Copy word for word everything in the guinea fowl text from "Guineas are quite" down to "look at themselves.".

- SOURCE DOCUMENT
'''

Free ranging your Guinea fowl.

Guinea fowl love to be free range but not everyone can.

Guineas are quite similar to turkeys in their habits and have never become fully domesticated. They are impatient birds especially if kept indoors preferring to roost out in the open, though they will frequently roost in the hen-house with the chickens.

If you plan to free range your guinea fowl you can use the feed and water to help bring them back every night bu making sure the supply of feed and clean fresh water is in the run.

Below: My Guinea fowl free ranging with the Light Sussex hens.

They are very hardy and usually necessitate little care and they are well amused by open spaces. A mirror or reflective surface is excellent for guineas, they like to look at themselves.

Because of their watchful alertness and their loud warning cries in the presence of danger, they are frequently kept on farms to warn the other fowls of danger and to frighten away hawks, crows, and the like.

Guineas are not recognised as a standard class of poultry and you wont see them at poultry shows. 

At what age do you let Guinea fowl free range?

'''

- INFORMATION SUPPLIED
'''

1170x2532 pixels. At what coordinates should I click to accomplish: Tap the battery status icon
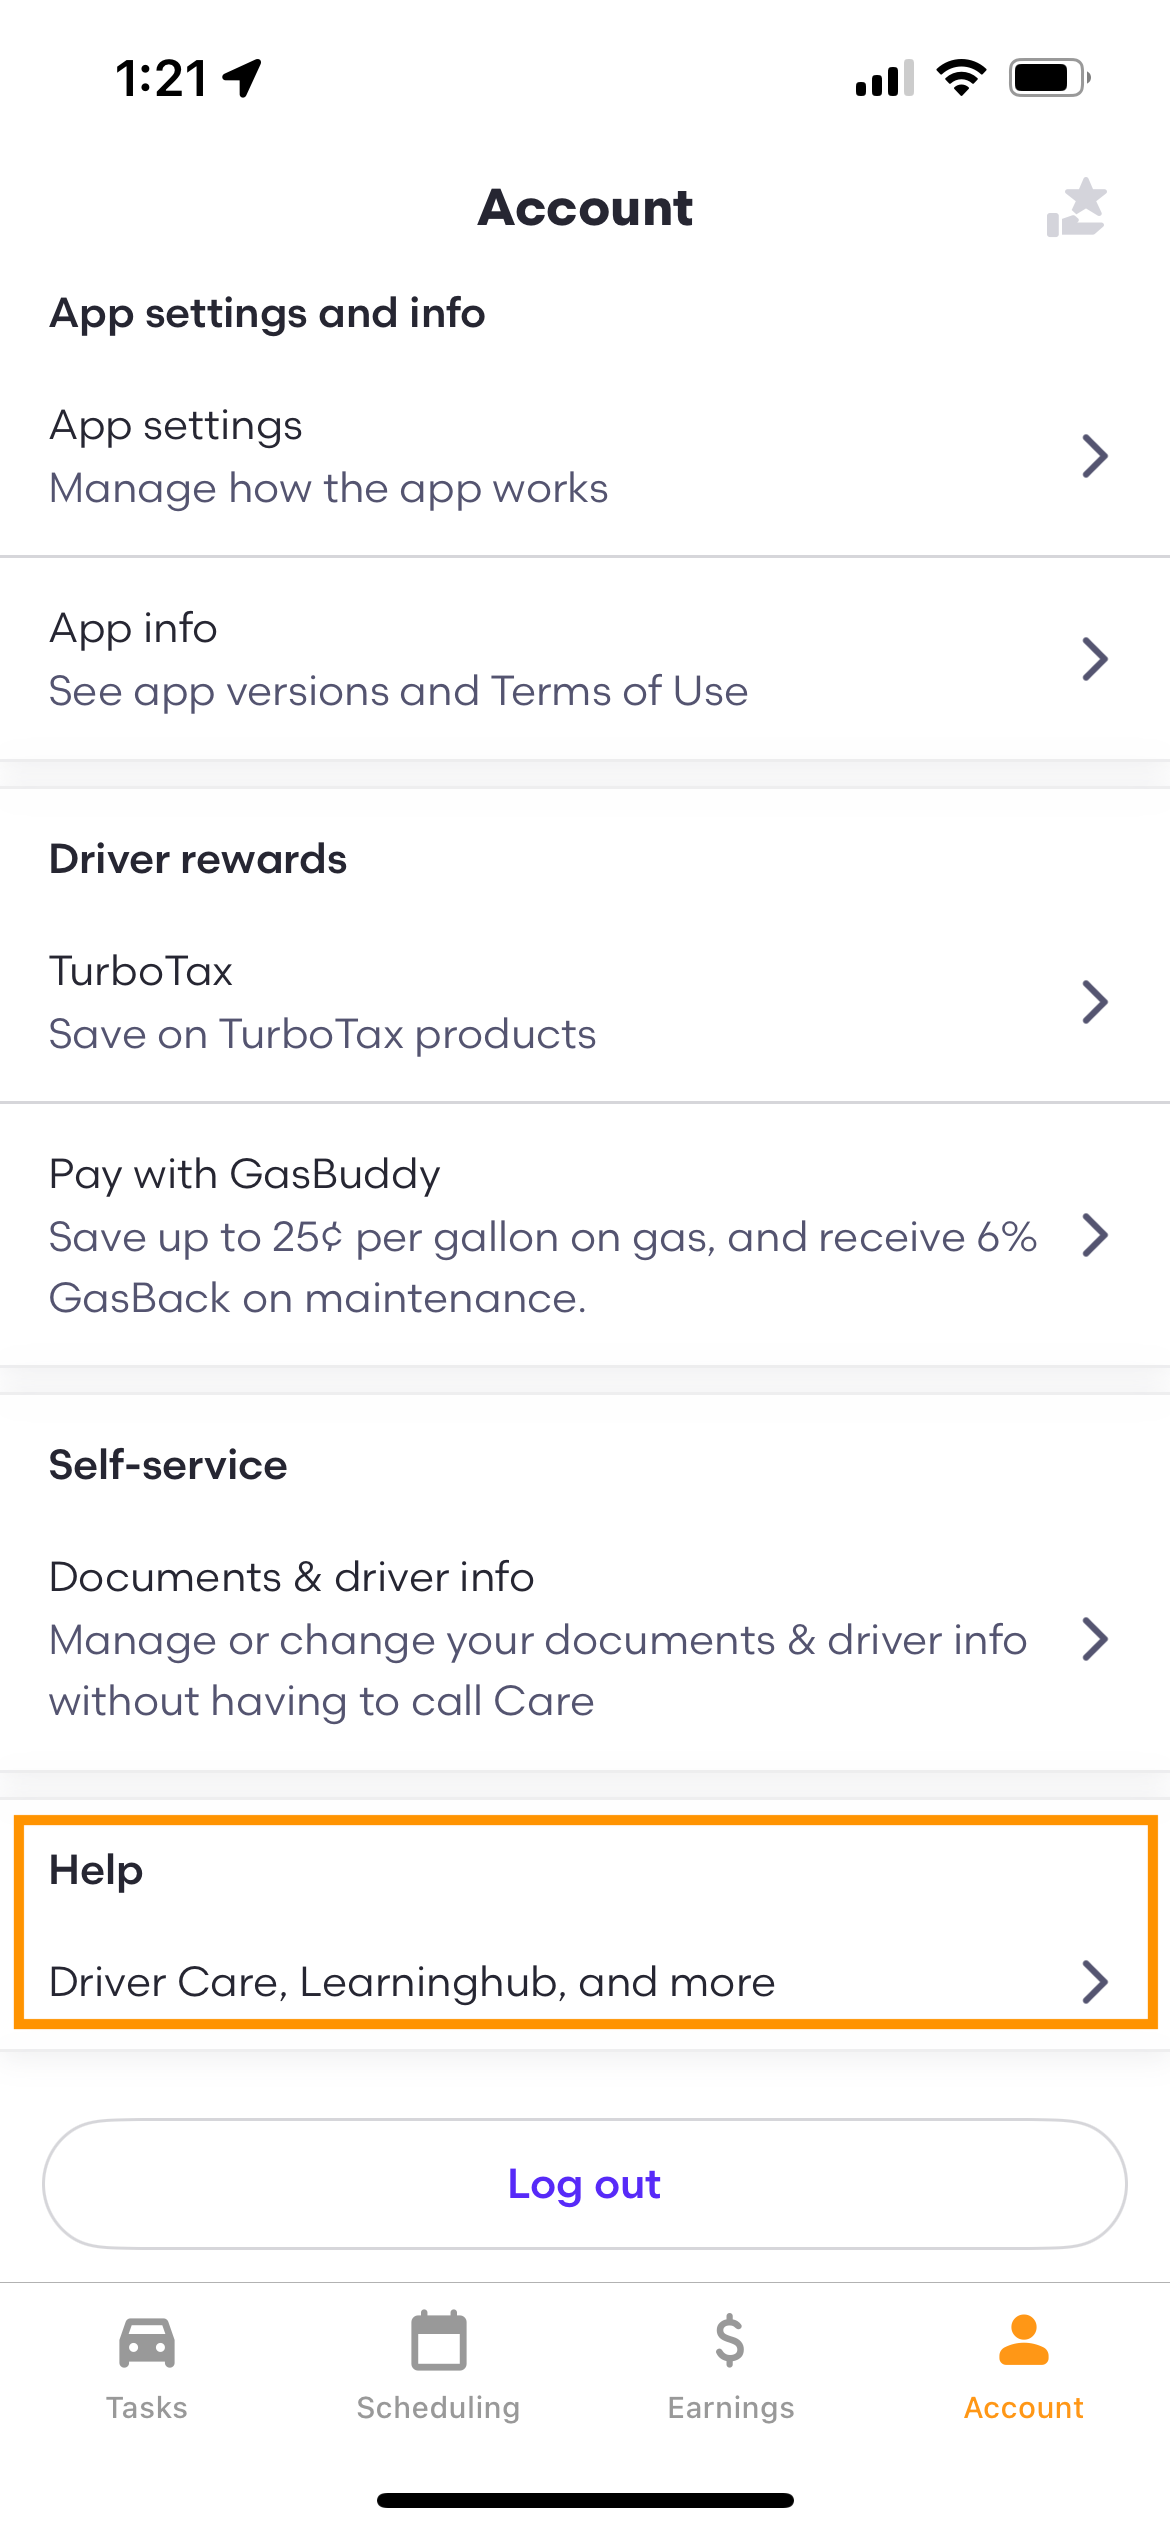click(x=1050, y=77)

'''

- ANSWER TO THIS TASK
Guineas are quite similar to turkeys in their habits and have never become fully domesticated. They are impatient birds especially if kept indoors preferring to roost out in the open, though they will frequently roost in the hen-house with the chickens.

If you plan to free range your guinea fowl you can use the feed and water to help bring them back every night bu making sure the supply of feed and clean fresh water is in the run.

Below: My Guinea fowl free ranging with the Light Sussex hens.

They are very hardy and usually necessitate little care and they are well amused by open spaces. A mirror or reflective surface is excellent for guineas, they like to look at themselves.